Roth, A., & Häusser, M. (2001). Compartmental models of rat cerebellar Purkinje cells based on simultaneous somatic and dendritic patch-clamp recordings. The Journal of Physiology - London, 535(2), 445-472. doi:10.1111/j.1469-7793.2001.00445.x.

Zitierlink: https://hdl.handle.net/11858/00-001M-0000-0028-FE92-F

Zusammenfassung

1. Simultaneous dendritic and somatic patch-clamp recordings were made from Purkinje cells in cerebellar slices from 12- to 21-day-old rats. Voltage responses to current impulses injected via either the dendritic or the somatic pipette were obtained in the presence of the selective I(h) blocker ZD 7288 and blockers of spontaneous synaptic input. Neurons were filled with biocytin for subsequent morphological reconstruction. 2. Four neurons were reconstructed and converted into detailed compartmental models. The specific membrane capacitance (C(m)), specific membrane resistance (R(m)) and intracellular resistivity (R(i)) were optimized by direct fitting of the model responses to the electrophysiological data from the same cell. Mean values were: C(m), 0.77 +/- 0.17 microF cm(-2) (mean +/- S.D.; range, 0.64-1.00 microF cm(-2)), R(m), 122 +/- 18 kOmega cm(2) (98-141 kOmega cm(2)) and R(i), 115 +/- 20 Omega cm (93-142 Omega cm). 3. The steady-state electrotonic architecture of these cells was compact under the experimental conditions used.
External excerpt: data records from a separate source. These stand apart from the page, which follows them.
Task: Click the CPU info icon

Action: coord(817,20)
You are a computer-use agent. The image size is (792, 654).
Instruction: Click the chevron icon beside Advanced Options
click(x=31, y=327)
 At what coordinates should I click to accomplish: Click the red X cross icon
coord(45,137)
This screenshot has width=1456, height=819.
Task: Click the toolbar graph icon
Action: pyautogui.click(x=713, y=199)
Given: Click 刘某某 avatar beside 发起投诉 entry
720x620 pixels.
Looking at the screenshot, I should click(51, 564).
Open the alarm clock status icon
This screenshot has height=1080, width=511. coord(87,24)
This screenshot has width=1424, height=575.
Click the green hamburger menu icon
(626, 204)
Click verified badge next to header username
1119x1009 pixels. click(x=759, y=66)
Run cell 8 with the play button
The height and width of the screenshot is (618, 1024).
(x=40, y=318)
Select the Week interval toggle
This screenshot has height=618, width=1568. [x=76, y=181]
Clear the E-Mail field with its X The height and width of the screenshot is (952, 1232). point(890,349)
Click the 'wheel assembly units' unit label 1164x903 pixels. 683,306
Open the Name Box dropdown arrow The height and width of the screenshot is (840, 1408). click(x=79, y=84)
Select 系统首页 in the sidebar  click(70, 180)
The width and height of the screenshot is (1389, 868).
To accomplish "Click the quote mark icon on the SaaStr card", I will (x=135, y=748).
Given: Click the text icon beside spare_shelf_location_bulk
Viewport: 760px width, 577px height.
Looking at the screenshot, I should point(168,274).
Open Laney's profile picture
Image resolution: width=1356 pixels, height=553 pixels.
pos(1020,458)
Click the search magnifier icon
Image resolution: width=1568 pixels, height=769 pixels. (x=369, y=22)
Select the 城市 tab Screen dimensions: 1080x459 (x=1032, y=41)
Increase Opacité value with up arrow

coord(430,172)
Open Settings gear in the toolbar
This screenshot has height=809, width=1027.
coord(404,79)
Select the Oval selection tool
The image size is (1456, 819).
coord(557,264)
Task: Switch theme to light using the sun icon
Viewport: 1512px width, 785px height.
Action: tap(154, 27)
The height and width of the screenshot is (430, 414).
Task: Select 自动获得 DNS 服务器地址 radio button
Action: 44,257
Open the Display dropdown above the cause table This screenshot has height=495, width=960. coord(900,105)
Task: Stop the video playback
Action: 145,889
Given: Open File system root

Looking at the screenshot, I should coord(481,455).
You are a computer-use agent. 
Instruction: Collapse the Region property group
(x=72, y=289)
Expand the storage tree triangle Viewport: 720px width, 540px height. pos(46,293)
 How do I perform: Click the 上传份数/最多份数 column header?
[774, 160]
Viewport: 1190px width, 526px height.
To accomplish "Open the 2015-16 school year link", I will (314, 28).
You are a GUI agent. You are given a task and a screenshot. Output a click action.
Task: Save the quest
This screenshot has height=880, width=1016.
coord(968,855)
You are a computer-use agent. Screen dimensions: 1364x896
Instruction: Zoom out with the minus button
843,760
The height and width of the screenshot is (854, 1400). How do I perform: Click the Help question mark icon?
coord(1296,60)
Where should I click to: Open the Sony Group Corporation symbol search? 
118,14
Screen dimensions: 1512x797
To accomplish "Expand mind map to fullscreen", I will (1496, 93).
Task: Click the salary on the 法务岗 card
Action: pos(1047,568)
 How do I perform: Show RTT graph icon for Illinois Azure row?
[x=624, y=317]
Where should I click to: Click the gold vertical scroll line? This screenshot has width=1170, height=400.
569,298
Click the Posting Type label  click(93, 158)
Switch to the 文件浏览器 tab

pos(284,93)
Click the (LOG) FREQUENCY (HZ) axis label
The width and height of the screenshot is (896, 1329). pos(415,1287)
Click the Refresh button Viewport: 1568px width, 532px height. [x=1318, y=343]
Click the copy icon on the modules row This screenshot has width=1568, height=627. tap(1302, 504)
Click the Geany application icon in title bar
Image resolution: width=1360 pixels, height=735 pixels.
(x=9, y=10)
However, somatic voltage-clamp recordings of parallel fibre and climbing fibre synaptic currents were substantially filtered and attenuated. 4. The detailed models were compared with a two-compartment model of Purkinje cells. The range of synaptic current kinetics that can be faithfully recorded using somatic voltage clamp is predicted fairly well by the two-compartment model, even though some of its underlying assumptions are violated. 5. A model of I(h) was constructed based on voltage-clamp data, and inserted into the passive compartmental models. Somatic EPSP amplitude was substantially attenuated compared to the amplitude of dendritic EPSPs at their site of generation. However, synaptic efficacy of the same quantal synaptic conductance, as measured by the somatic EPSP amplitude, was only weakly dependent on synaptic location on spiny branchlets. 6. The passive electrotonic structure of Purkinje cells is unusual in that the steady-state architecture is very compact, while voltage transients such as synaptic potentials and action potentials are heavily filtered.